Only thing I noticed abotu the rivers is the top one on the western side of the southern continent - looks like it splits up, or is this supposed to be a delta?
(And Deltas don't necessarily lie in bays, they often enought build some kind of a peninsula with all the stuff the bring into the sea, look at the Nile for example )
About the colourscheme: I think the red yould be a bit brighter, at least if you a planning to do such thin circles.
Which brings me to the next point: The diameter of the ring tells the population total while the piechart (or better: doughnut-chart ) tells how many already died. But what information is coded in the (for the lack of a better word right now 'thickness' of the ring? Does it even have one? If not: Maybe you can use it to tell the time since the plague has struck the city. For example: 1mm means one year since the first plage death in the city. You could also do that with the colour, though, which might make tracking the path of the pandemic easier when looking at the whole map.
But looking good so far!
(One question: are you using GIS? Could make the chart part easier.)
Conversation at university while writing our group report:
"I'll make a map." - "We don't need a map, we only interviewed some people." - " I know, but it won't stop me from making one."
Thanks, I'll have a little fiddle around with the rivers a bit more. I'm making my prevailing winds come from the west (it's a bog standard NSEW map) so I'll be shifting many of my ports to the west coast and behind mountains...likewise away from arid areas with other large settlements. You can't see the climates, but they'll be there
Yeah, the red will be brighter.
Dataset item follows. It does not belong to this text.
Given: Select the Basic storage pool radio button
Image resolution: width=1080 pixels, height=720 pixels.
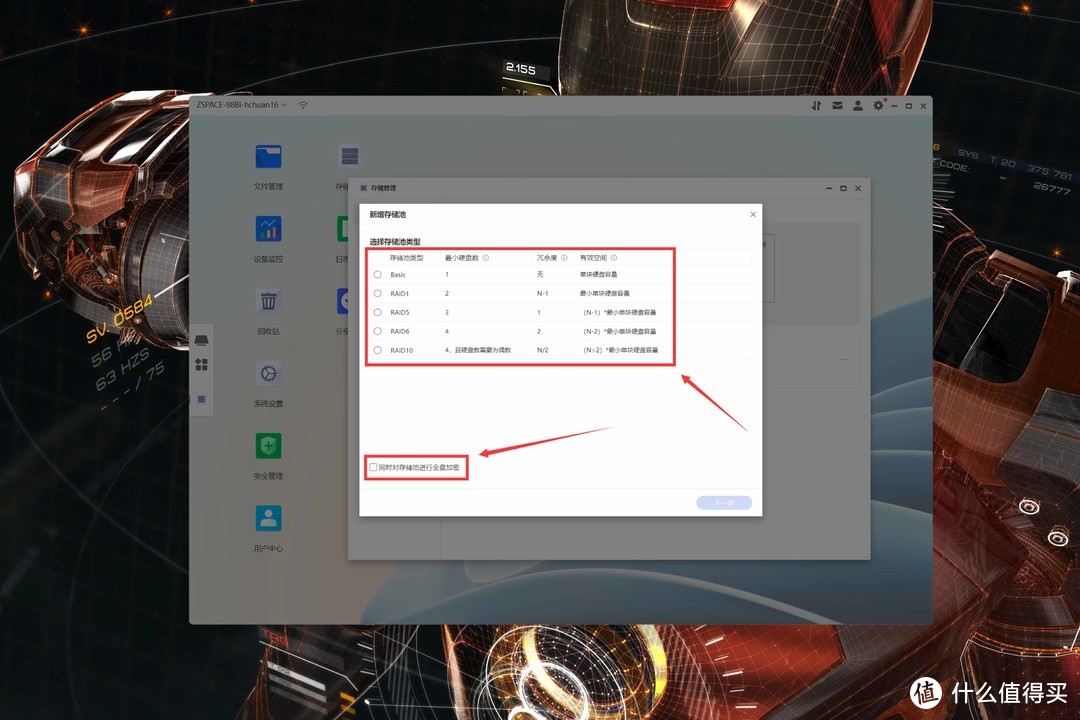Looking at the screenshot, I should (377, 274).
I had some fun fiddling around with them, and I realised that I should split the ring into two parts, red for infected and black for dead.
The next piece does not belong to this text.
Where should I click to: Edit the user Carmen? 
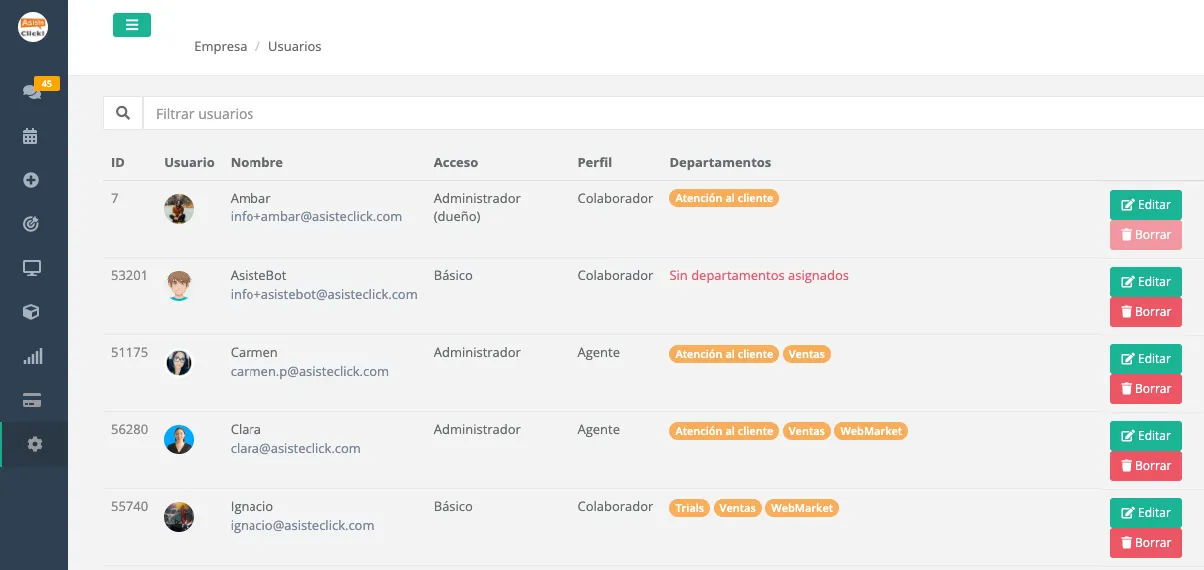(1146, 359)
I'm using simple photoshop elements to get my rings; I can customise them but I think three strands of information on a single ring is slightly overbearing. I'll consider it though...maybe I should make it one of my little corner maps, with just years and months written in particular regions in red, showing the expansion.
And then I'm going to make a small quarantine symbol
Then maybe you could make them proper pie charts with the city symbol in the middle? The various 'thicknesses' (is that even a word?) seem kind of confusing to me if they do not bear any additional information...
For the spead of the plage, maybe think of isolines or however they are called in english? So one city as the starting point, and then some lines for "the plague has spread this far after 3/6/12/.../n months? (You know, like height lines on topographic maps.)
But I don't think it is a good idea to add a "infected" number in the ring, I'd keep it just 'survivors' (the blank part) and 'deceased', if you want to show what the plague did everywhere in retrovision. If you want to make it a snapshot of the ongoing pandemic, however...
And another thought about the rivers: Maybe make them a bit wider? I find them kind of hard to see at a glance, but in a medieval fantasy world they've got to be important travel routes, I suppose.
Conversation at university while writing our group report:
"I'll make a map." - "We don't need a map, we only interviewed some people." - " I know, but it won't stop me from making one."